Бьёрн захотел что-то ответить, но его взгляд, привыкший сканировать горизонт, уловил движение у дальнего края поселения, у самой кромки леса.
Это был всадник. Он скакал так, будто за ним гнались все духи Хельхейма. Конь под ним блестел в мыле, а его галоп сквозил отчаянием…
Идиллия лопнула с тихим незримым треском, который был слышен только ему одному.
— А вот и гром, — прошептал Бьёрн и одним махом опустошил рог, словно пытался затопить в хмеле нарастающую тревогу.
Он не сводил глаз с коня, пока тот, подняв вихрь пыли и пронзительно ржа, не рухнул ко двору, едва не сбросив седока. Это был Хальвдан, один из его быстрых и надежных гонцов.
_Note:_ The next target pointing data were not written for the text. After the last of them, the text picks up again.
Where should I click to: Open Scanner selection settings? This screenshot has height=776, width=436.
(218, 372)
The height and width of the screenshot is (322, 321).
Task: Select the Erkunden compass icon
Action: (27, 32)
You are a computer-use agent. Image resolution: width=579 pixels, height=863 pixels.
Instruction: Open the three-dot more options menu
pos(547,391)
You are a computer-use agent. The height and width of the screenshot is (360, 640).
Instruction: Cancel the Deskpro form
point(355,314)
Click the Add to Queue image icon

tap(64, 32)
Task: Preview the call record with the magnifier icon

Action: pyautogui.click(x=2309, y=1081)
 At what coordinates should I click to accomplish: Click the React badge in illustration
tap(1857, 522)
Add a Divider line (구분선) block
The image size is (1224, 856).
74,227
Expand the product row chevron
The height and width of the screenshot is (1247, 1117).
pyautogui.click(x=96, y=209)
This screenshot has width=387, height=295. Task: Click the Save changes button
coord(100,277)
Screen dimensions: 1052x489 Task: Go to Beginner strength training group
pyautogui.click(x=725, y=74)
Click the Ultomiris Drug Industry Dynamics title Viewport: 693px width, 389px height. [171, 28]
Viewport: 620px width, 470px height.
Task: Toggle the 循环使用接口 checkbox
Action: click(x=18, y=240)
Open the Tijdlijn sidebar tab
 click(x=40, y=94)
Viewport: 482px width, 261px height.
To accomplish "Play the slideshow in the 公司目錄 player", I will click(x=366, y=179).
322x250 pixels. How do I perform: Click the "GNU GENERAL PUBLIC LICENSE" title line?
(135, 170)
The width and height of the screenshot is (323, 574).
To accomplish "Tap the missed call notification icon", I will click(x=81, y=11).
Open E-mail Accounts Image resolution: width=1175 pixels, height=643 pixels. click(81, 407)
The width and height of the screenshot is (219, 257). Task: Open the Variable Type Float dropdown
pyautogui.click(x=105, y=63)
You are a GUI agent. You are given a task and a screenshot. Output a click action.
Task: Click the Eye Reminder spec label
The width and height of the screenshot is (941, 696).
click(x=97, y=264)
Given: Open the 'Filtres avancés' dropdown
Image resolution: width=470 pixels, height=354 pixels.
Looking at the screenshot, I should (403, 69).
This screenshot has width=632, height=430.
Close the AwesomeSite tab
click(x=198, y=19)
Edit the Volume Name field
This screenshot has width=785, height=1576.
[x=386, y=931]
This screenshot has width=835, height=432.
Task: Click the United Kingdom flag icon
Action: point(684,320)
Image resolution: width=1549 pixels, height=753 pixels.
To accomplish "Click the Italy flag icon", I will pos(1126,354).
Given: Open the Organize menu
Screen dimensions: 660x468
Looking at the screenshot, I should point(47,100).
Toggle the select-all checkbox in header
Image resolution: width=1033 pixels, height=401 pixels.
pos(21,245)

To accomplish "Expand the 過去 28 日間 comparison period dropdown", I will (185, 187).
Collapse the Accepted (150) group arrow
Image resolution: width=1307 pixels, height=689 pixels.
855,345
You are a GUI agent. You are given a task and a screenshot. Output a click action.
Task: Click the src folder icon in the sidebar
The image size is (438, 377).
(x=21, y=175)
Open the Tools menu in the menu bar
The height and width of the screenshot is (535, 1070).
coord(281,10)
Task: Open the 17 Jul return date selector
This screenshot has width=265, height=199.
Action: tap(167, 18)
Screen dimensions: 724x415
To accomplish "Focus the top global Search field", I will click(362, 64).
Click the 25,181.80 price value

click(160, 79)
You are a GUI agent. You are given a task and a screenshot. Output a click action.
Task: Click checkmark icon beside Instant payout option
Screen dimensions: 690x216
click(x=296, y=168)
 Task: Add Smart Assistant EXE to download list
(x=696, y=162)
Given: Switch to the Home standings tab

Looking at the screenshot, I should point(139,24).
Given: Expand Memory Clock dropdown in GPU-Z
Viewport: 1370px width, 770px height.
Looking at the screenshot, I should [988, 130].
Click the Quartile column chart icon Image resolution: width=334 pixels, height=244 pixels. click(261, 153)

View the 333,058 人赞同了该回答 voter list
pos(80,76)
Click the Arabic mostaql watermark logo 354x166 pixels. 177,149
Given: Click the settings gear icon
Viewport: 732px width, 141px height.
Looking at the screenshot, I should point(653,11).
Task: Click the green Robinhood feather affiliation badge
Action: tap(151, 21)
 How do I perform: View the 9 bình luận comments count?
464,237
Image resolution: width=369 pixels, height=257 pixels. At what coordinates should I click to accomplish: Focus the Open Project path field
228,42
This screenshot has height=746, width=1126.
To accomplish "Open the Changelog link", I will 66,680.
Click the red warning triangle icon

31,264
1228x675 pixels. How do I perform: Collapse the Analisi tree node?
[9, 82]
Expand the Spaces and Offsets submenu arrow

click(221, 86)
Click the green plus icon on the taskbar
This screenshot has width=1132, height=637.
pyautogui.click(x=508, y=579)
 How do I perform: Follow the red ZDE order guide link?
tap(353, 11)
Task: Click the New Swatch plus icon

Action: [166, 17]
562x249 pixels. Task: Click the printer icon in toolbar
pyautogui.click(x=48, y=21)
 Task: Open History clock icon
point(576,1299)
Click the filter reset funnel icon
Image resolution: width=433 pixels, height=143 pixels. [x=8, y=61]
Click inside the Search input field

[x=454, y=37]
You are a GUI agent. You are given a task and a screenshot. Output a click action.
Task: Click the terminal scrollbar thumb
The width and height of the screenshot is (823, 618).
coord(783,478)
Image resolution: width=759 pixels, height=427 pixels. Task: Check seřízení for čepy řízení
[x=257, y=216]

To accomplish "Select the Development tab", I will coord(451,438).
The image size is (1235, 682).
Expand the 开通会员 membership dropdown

Бьёрн медленно, с тяжелой грацией медведя, сошел с крыльца и направился к вестнику.
— Говори.
Хальвдан, судорожно глотая воздух, выпалил, захлебываясь:
— Конунг! Беда! Большая беда случилась! Кто-то… кто-то сжег хутор Рюрика! Дотла! Я сам видел… одни головешки торчат, да пепелище дымится… Все люди, которых ты оставлял для охраны… все… все они мертвы.
— Как это произошло? — спросил Бьёрн.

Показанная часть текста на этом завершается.